One of the most annoying Millenial rants is about the absurdity of the Bollywood romances of the ’90s. Wake up, people, Bollywood is the factory of the lovable ludicrous. Why the hate? I recently read an article, that was aimed at dissecting the romantic classics of the ’90s, to unearth the stupidity of the plot, characters, and presentation. There was also a subtle hat tip to the evolved audience of today, who sees through the nonsense, with practiced ease. So, one would imagine that, in the 2000s and beyond, Bollywood movies have demonstrated much deeper romantic values, right? I decided to put them under the same scanner. And, these are the harsh truths about 2000’s Bollywood romantic movies, that I found worth listing:
Jab we Met was a Revenge Movie
There is actually no other way to look at this. The female lead, Geet, gold digs the depressed, naive, rich boy to gallivant around North India, in pursuit of a lukewarm boyfriend.
When there are such deep pockets to dig, why not take the long route from Bhatinda to Manali, via Ladakh!
Pretty boy boyfriend dumps her, right after deep pockets has departed. That’s when Geet launches her long-drawn, revenge plot. She lurks in Simla, completely ignoring ‘deep pockets’ public overtures to woo her (He named his flagship product on her, bro!). She eventually draws ‘lame boyfriend of the year’, out of Manali, again unabashedly using ‘friend-zoned’ rich boy’s resources, makes him cross the exact distance she traversed – all the way to sada Bhatinda, before she dumps him for deep pockets, in front of the whole fraternity. Tell me, where is the stunning romance hidden, in all this agenda?
Band Bajaa “Bad Boy Syndrome”
Okay, let’s zoom ahead a few more years into the current decade. Things are much better, everyone’s much cooler, and women want to be bad ass tycoons, yeah! But, they promptly find an unlikely ‘bijness’ partner, sleep around, and destroy the business – because why not? And, when the business is broken up, do what any respectable woman would do – heal the broken business, and the broken heart, with a ‘rishta from Dubai’. Family pressure, oye, on our fragile little, million Rupees, tycoon woman.

○ ○ ○ ○

▶ [DIRECTIVES]
#1 Could you write out everything from "Okay, let’s zoom" down to "Rupees, tycoon woman." in the Bollywood romance article?
#2 From the Bollywood romance article, what are the answers to these?
(a) Which region does the long route from Bhatinda to Manali pass through?
(b) In which town does Geet lurk after her boyfriend dumps her?
(c) Where does the "rishta" that heals the tycoon woman's broken heart come from?

▶ [INFORMATION SHOWN]

○ ○ ○ ○

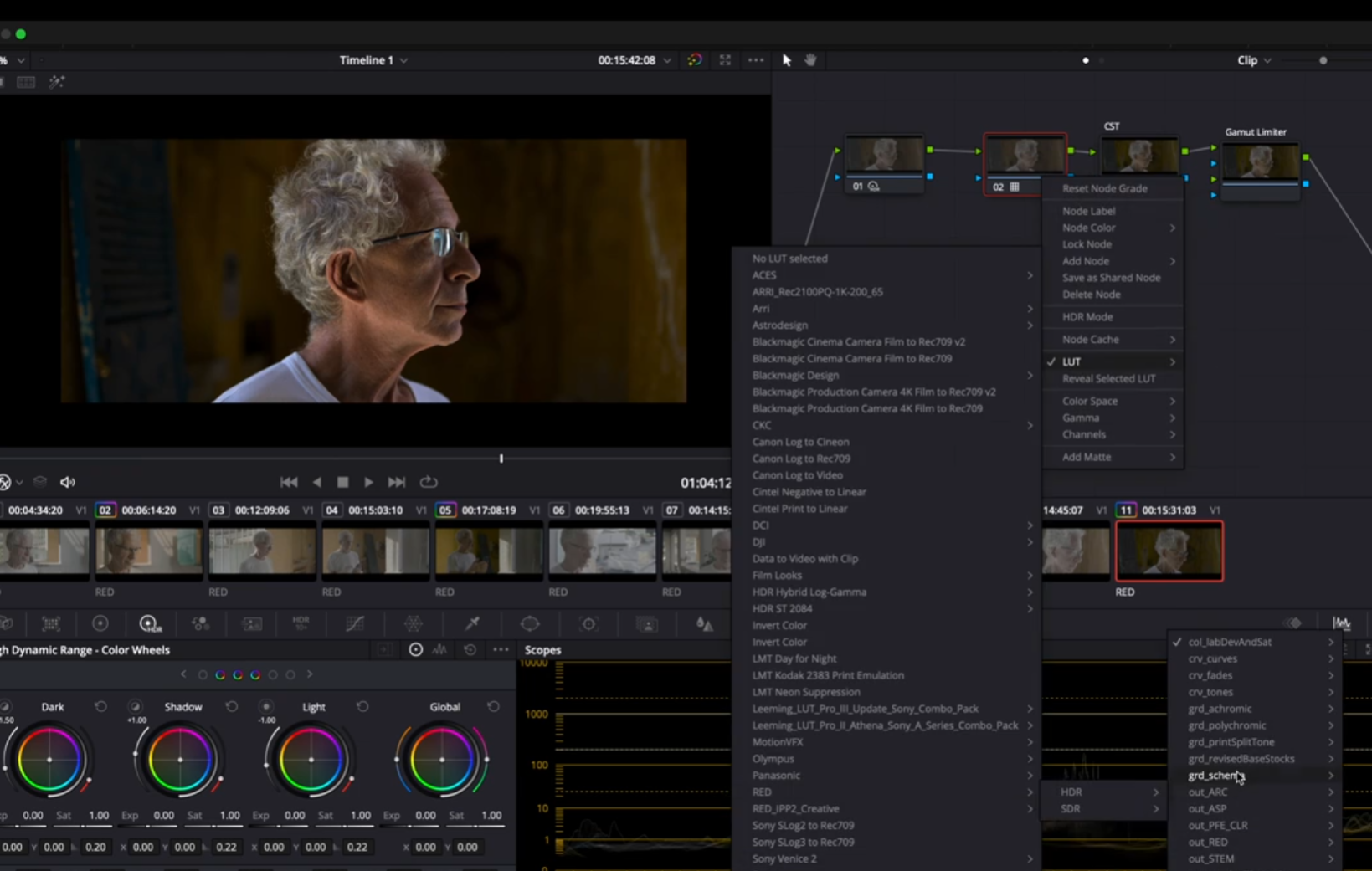Select the clip 11 thumbnail

(1169, 551)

○ ○ ○ ○

▶ [IN RESPONSE]
#1
Okay, let’s zoom ahead a few more years into the current decade. Things are much better, everyone’s much cooler, and women want to be bad ass tycoons, yeah! But, they promptly find an unlikely ‘bijness’ partner, sleep around, and destroy the business – because why not? And, when the business is broken up, do what any respectable woman would do – heal the broken business, and the broken heart, with a ‘rishta from Dubai’. Family pressure, oye, on our fragile little, million Rupees, tycoon woman.

#2
(a) Ladakh
(b) Simla
(c) Dubai